The good news is that warm temperatures are helping local greenhouse growers recover from high heating costs run up by weeks of extremely frigid winter weather during the first months of 2015.

"We are just kind of loving it," said Harry Lockwood, an 85-year-old greenhouse grower from Hamburg who is using the mild weather to finish reconstructing greenhouses destroyed by the Snowvember storm.

"Nut and bolts and things like that with no gloves... it has just been great!" added Lockwood.

Just around the corner at Ronald Draudt & Sons Farm, Craig Draudt said the warm temperatures are saving the farm thousands of dollars and will help even-out the high costs of winter earlier this year.

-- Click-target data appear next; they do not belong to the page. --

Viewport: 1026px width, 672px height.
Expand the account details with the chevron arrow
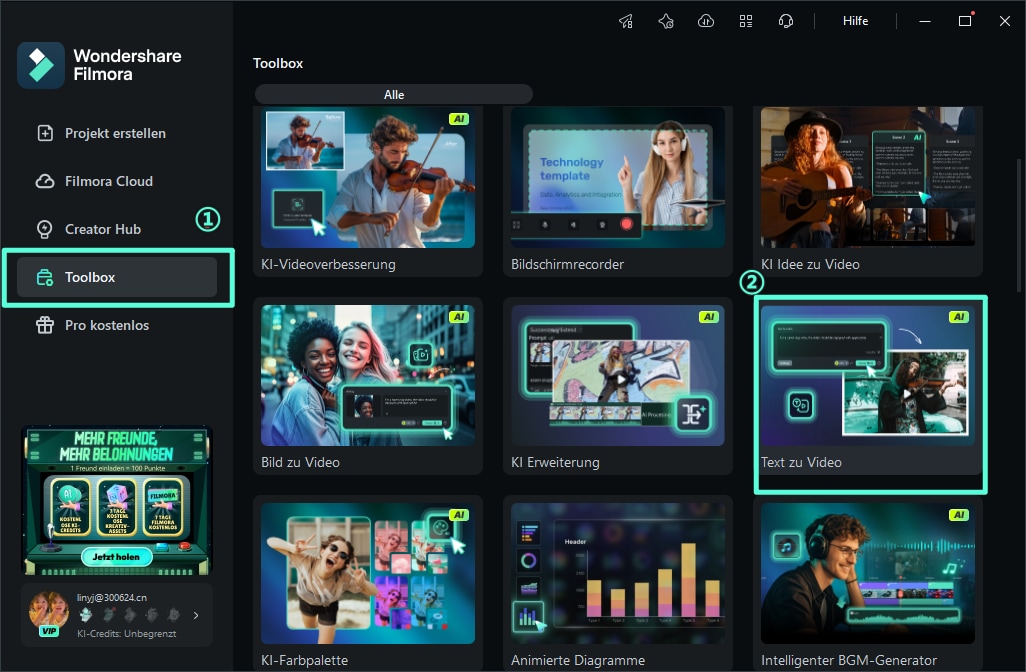[x=196, y=615]
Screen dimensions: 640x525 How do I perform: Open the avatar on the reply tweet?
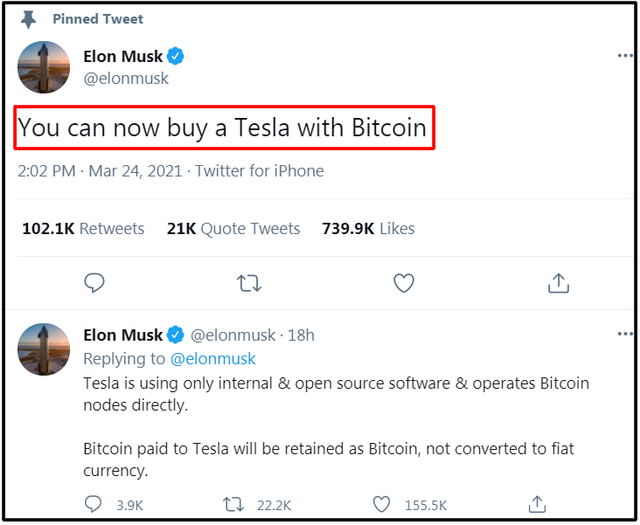pos(44,349)
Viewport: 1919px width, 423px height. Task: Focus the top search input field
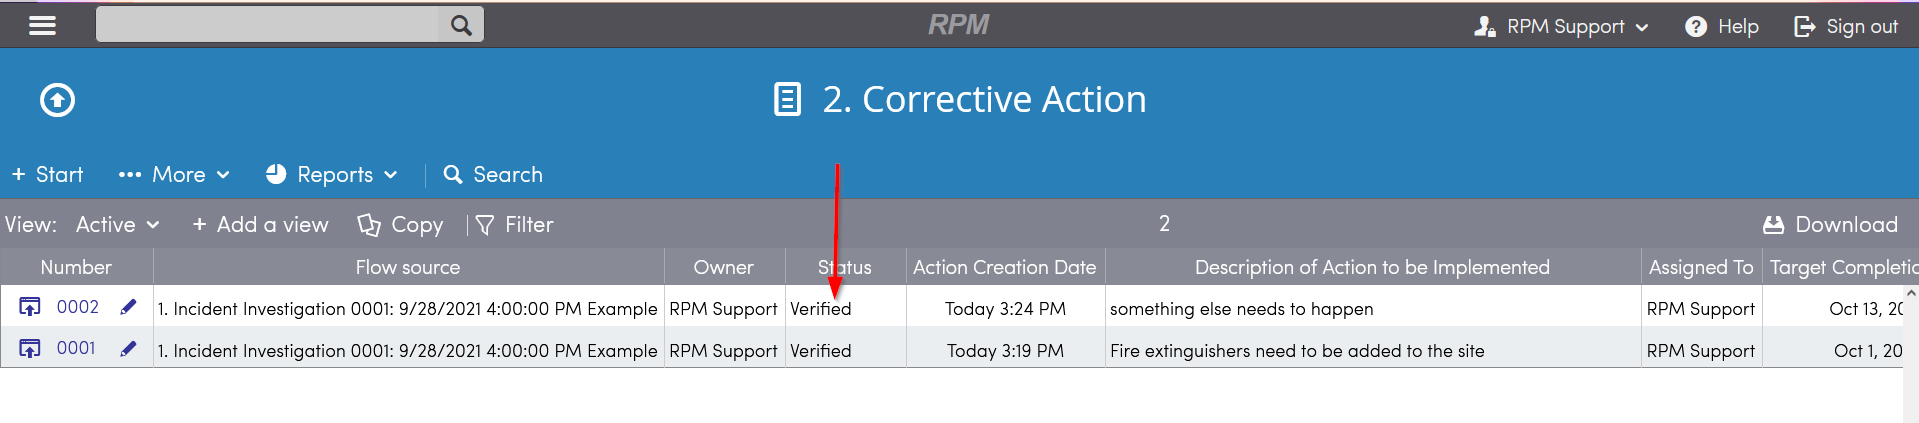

Easter and Spring plants are already starting to come up inside the greenhouses, but some outdoor plants are also blooming - causing a lot of concern to gardeners and homeowners.

"We have been getting calls. Lilacs are blooming, tulips, daffodils are coming up and cherries are blooming. So, really the advice we have is there is nothing we can do about it," said Marcia Totaro, business manager for Lockwood's.

Totaro added that most early blooming plants will still probably survive winter when it finally comes, but some may not bloom again in springtime.

"Tulips and daffodils will probably rebloom in the spring. Lilacs and flowering trees probably won't rebloom but it won't kill the trees," said Totaro.

In some cases, people will just have to wait until Spring to see what happens. "Some years you have good years, other years, you have things like this that are going to be challenges," explained Totaro.